Aflame and boiling, the scene was like that of a disaster movie as state-owned petroleum company Pemex took five hours to put out the inferno, as their oil rig stood just outside of the fire’s reach. The scene was shocking, and social media was alive with calls for an end to the fossil fuel industry. This disaster comes after raging bushfires savaged much of Australia’s east coast, and after a report was published which declared half of the Great Barrier Reef dead due to increasing ocean temperatures. Climate change has been felt more than ever these past few years, and with this year’s NAIDOC Week theme a call to “Heal Country!” there is an urgent need to look to traditional methods of sustainability and environmental care.
Activists like Amelia Telford are leading the push for Indigenous Australian-led climate action.
The founder of Seed, an offset of the Australian Youth Climate Coalition (AYCC), Amelia is an Aboriginal and South Sea Islander woman from Bundajalung country. Her efforts to position Indigenous Australians at the forefront of the climate movement have seen Seed grow exponentially since its launch in 2014. Amelia emphasises “it is not only strategic and important [that] we work with people who are directly impacted by climate change, but it is also immoral if we don’t”. Seed emphasises the necessity for strong Indigenous voices in the fight against climate change, and calls us all to protect the land which Indigenous Australians have cared for and lived on for thousands of years.

Image Credit: Dumbo Feather
Gundungurra-raised Gunai woman Kirli Saunders uses storytelling to shift dominant colonial narratives of environmental action.
Her award-winning novel, Bindi, is an unguarded glimpse into the horror of the bushfires which spread throughout Australia’s eastern coast in 2019–20. The push for traditional methods of burning and land management is a step in the right direction, and organisations like The Nature Conservancy are partnering with Indigenous Australians to return to strategically lit fires in the cooler months; knowledge which has been practiced for thousands of years, and thankfully survived colonisation.

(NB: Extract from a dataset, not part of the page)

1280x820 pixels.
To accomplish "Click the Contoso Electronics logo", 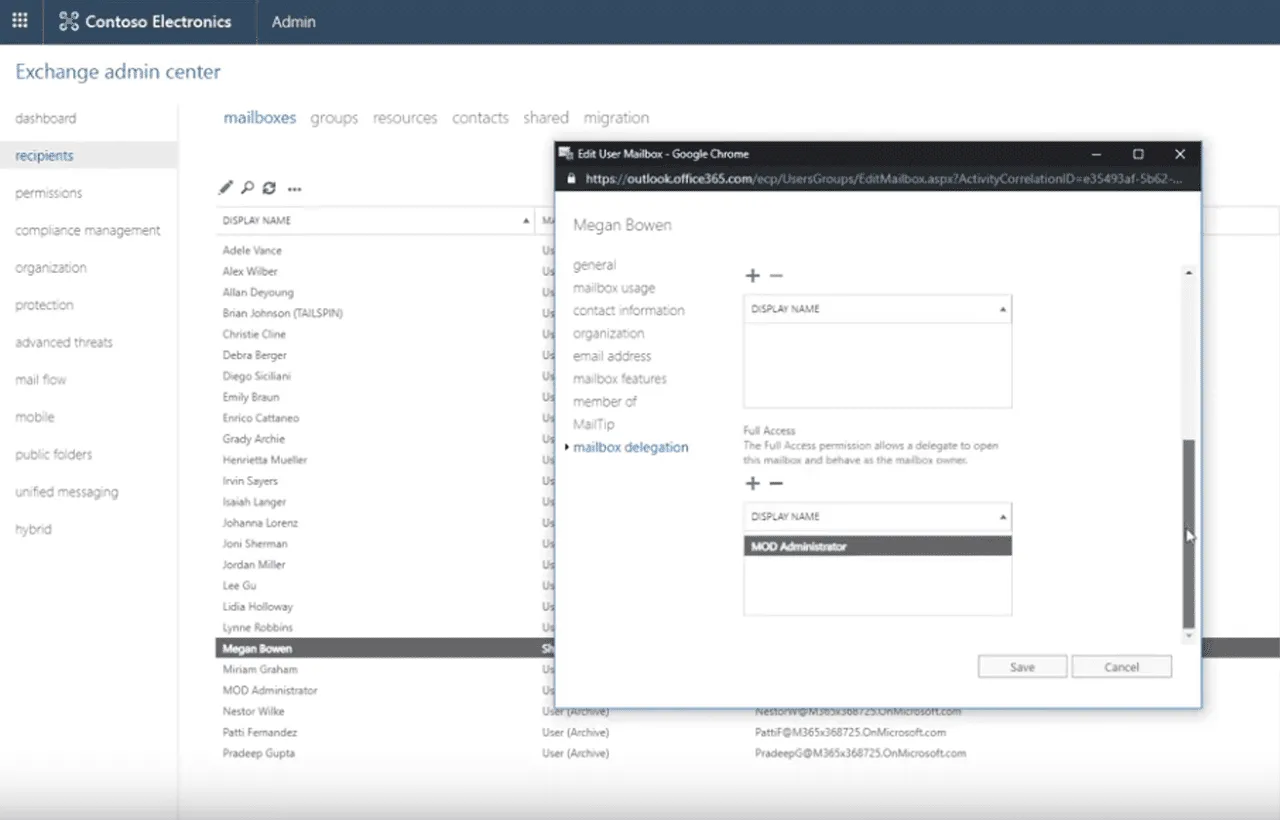I will pos(148,21).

So how can we work to heal Country?
Academic Bhiamie Williamson invites us to explore what Country is, and how we relate to it. More than a landscape, Country is its own being; one which we rely upon to sustain us. Thinking of the land we live on as a living entity, rather than as a tool or a thing that bends to our will, is a start. Bhiamie also emphasises the need for action, not just understanding. Writing a letter to your local MP, making a submission to the Jukan Gorge enquiry, or donating to causes which support Indigenous land and sea management are all ways allies can help propel the push against climate change.

Image credit: BBC News
This year, let’s all continue to support the effort to Heal Country after NAIDOC Week.
Indigenous Australians existed peacefully on Country for thousands of years, and share with us the wisdom needed to stop the alarming progression towards a looming climate crisis. With such invaluable information and methods of sustainability, we cannot afford to be the generation who refused to listen; the future of our world is counting on it.